Session 21: Race, Gender, and Archives

Moderator: David Kim (Occidental College)
Out of the Archival Closet: Opening the Historical Record to Black Lesbian Lives / Dalena Hunter (UCLA)

This presentation will present findings gathered via ethnographic methods for the dissertation. The dissertation explores how archives capture black lesbian experiences and how those materials are subsequently used. It employs comparative case study design at June Mazer Lesbian Archives, Schomberg Center for Research in Black Culture, and Lesbian Herstory Archive and interviews with archivist and researchers. The dissertation asks: how does record keeping culture affect black lesbian presence in archives and how do researchers access black lesbian materials and employ them in their research? The dissertation explores how recordkeeping cultures create or exacerbate silences in the historical record and how scholars navigate gaps when they access black lesbian archival records.

The dissertation asserts that epistemic violence in archival theory and practice can be located and rectified through a reflexive archival practice. Microaggressions, counternarratives, and intersectional identity are borrowed from critical race theory to explore moments of silence in the creation, collection, and activation of archives. The concept, “cultures of dissemblance” is borrowed from black feminist studies to explore how black lesbians react to and/or participate in archival silences. Secondly, the dissertation investigates how researchers navigate silences in the archival record. It hopes to contribute to postmodern archival scholarship and ethnic and gender studies scholarship that explores the connection between dominant historical and cultural narratives and recordkeeping cultures.

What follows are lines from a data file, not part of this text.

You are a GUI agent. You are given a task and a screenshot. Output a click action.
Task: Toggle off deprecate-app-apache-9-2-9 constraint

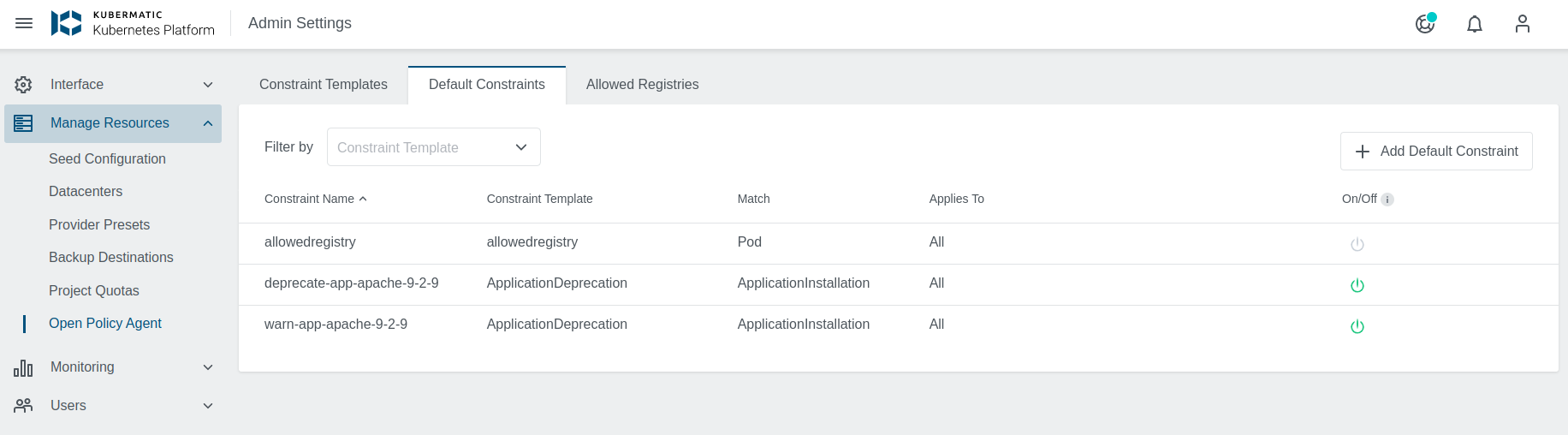(x=1357, y=285)
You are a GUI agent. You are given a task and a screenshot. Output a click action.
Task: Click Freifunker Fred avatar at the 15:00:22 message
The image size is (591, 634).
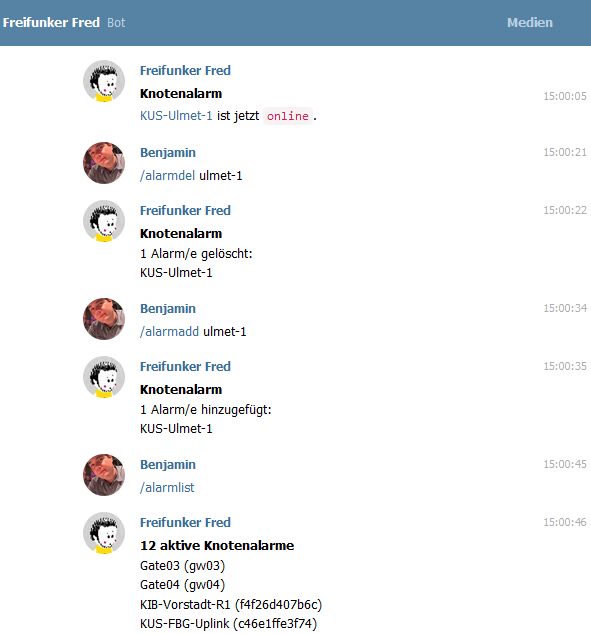point(104,221)
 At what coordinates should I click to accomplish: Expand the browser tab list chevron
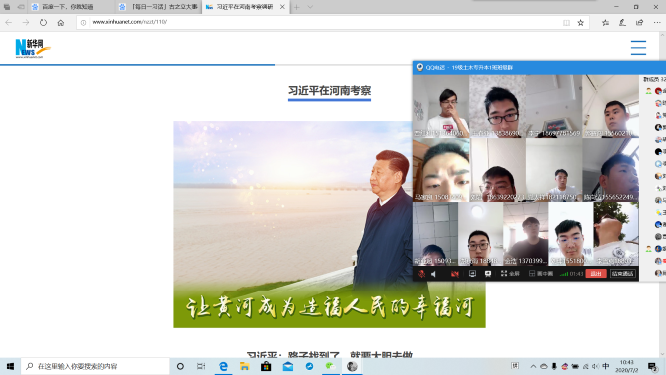pos(310,7)
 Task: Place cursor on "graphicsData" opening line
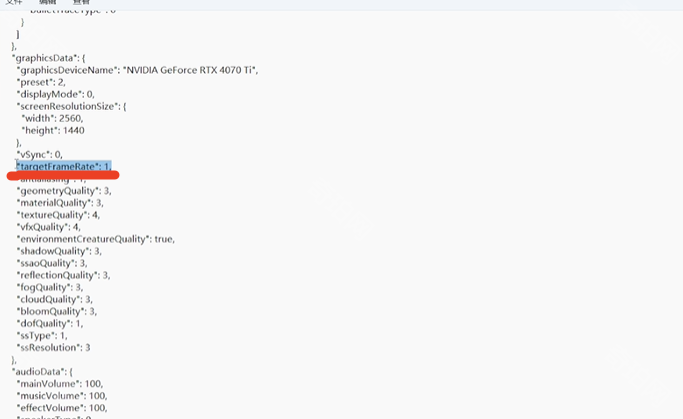pos(49,58)
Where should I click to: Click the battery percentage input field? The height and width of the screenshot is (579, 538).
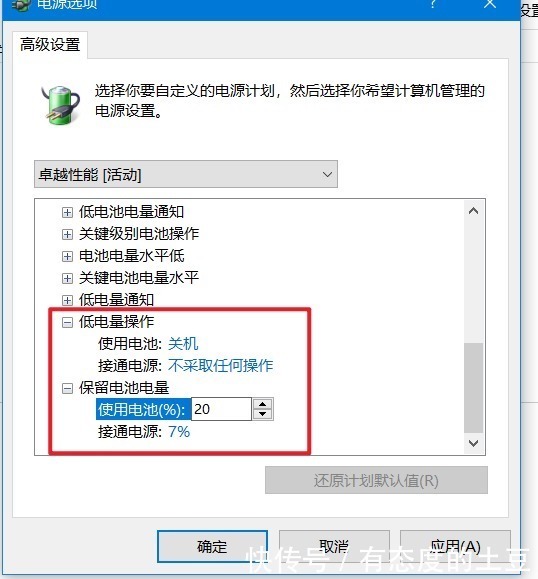(x=221, y=409)
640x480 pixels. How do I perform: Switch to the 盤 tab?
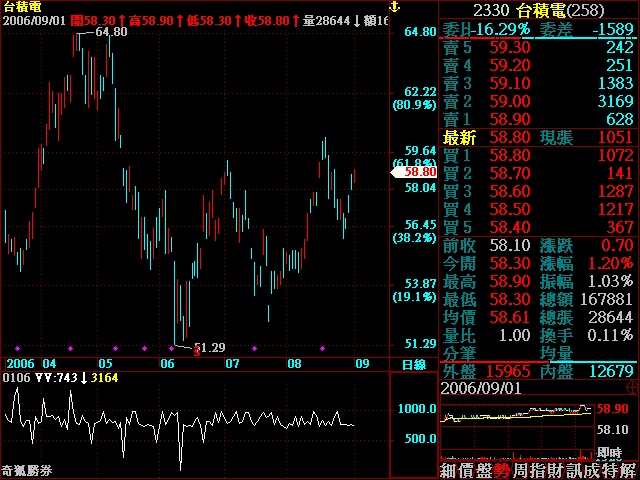point(484,470)
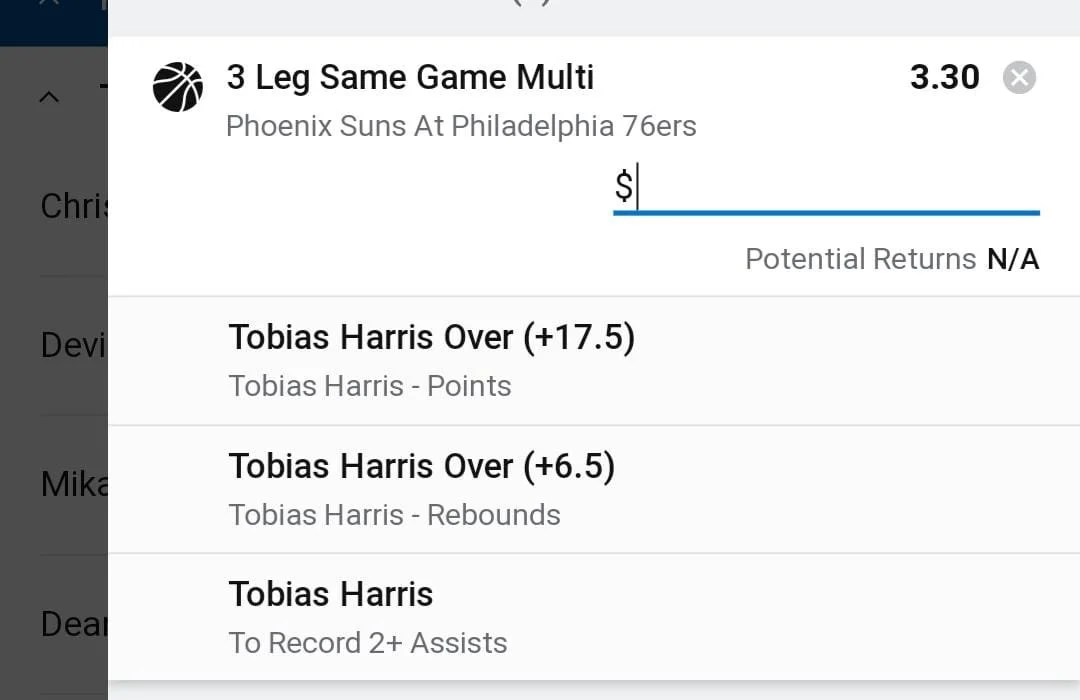The image size is (1080, 700).
Task: Select Tobias Harris Over (+17.5) leg
Action: [x=431, y=338]
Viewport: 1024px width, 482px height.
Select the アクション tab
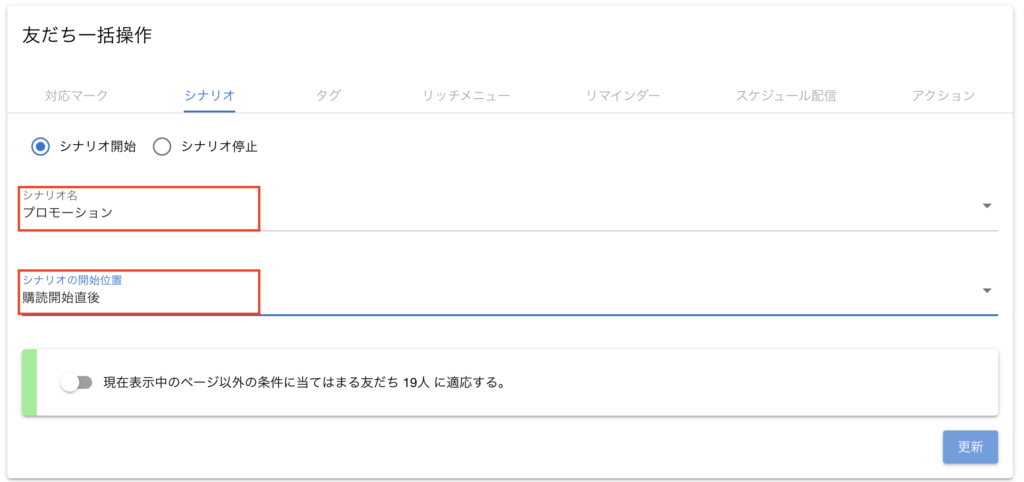[943, 96]
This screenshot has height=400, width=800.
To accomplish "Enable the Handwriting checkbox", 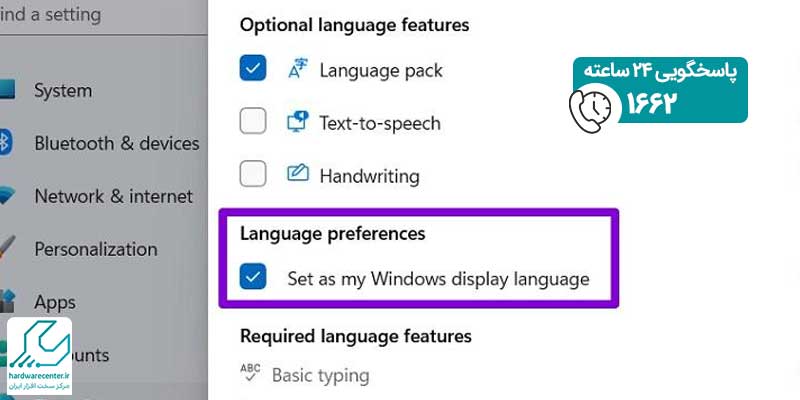I will point(254,175).
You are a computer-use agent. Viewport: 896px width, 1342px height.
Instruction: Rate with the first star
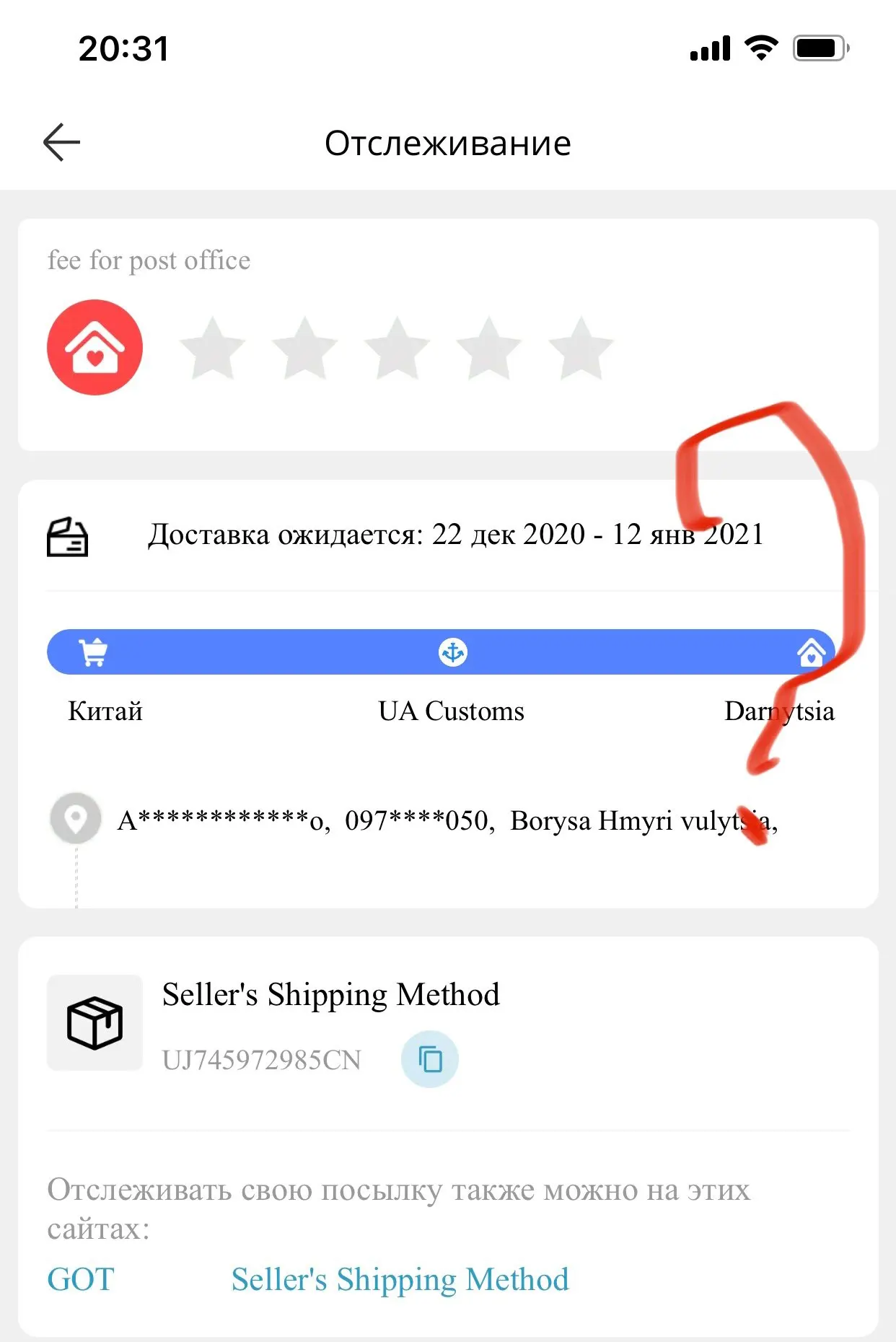(212, 348)
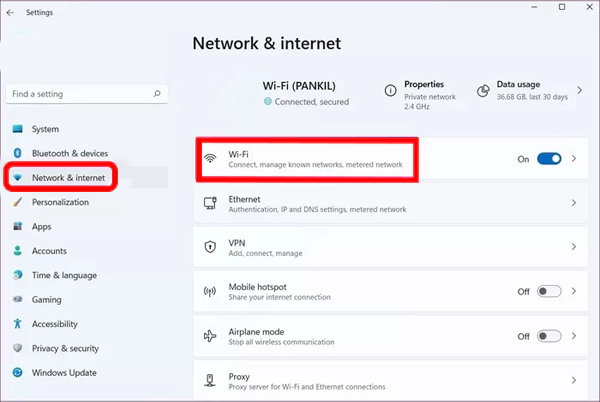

Speaking the Unspeakable: Sexual Disclosures in Chicano Oral Archives / Robb Hernandez (UC Riverside)

In 2003, Chon Noriega and Rita Gonzalez published, “An Undocumented History: A Survey of Index Citations for Latino and Latina Artists,” a study which examined three major art history index search engines and commonly used Twentieth Century American art textbooks to identify the Latina/o presence in visual studies scholarship. Their data revealed a more insidious project at work, a project that routinely “undocumented” Latina/o artists in American art history. While this study laid the groundwork for the award-winning book series, A Ver: Revisioning Art History, a series committed to the critical contributions of U.S. Latinas/os in American art and culture, it also revealed that just two artists of Latin American descent were frequently cited in survey textbooks–Felix Gonzalez-Torres and Judith Baca. Although this representation is meager by comparison to the vastness of Latina/o visual expression in general, it is fascinating to note that those artists “documented” were working in gay, lesbian, and feminist modes of address.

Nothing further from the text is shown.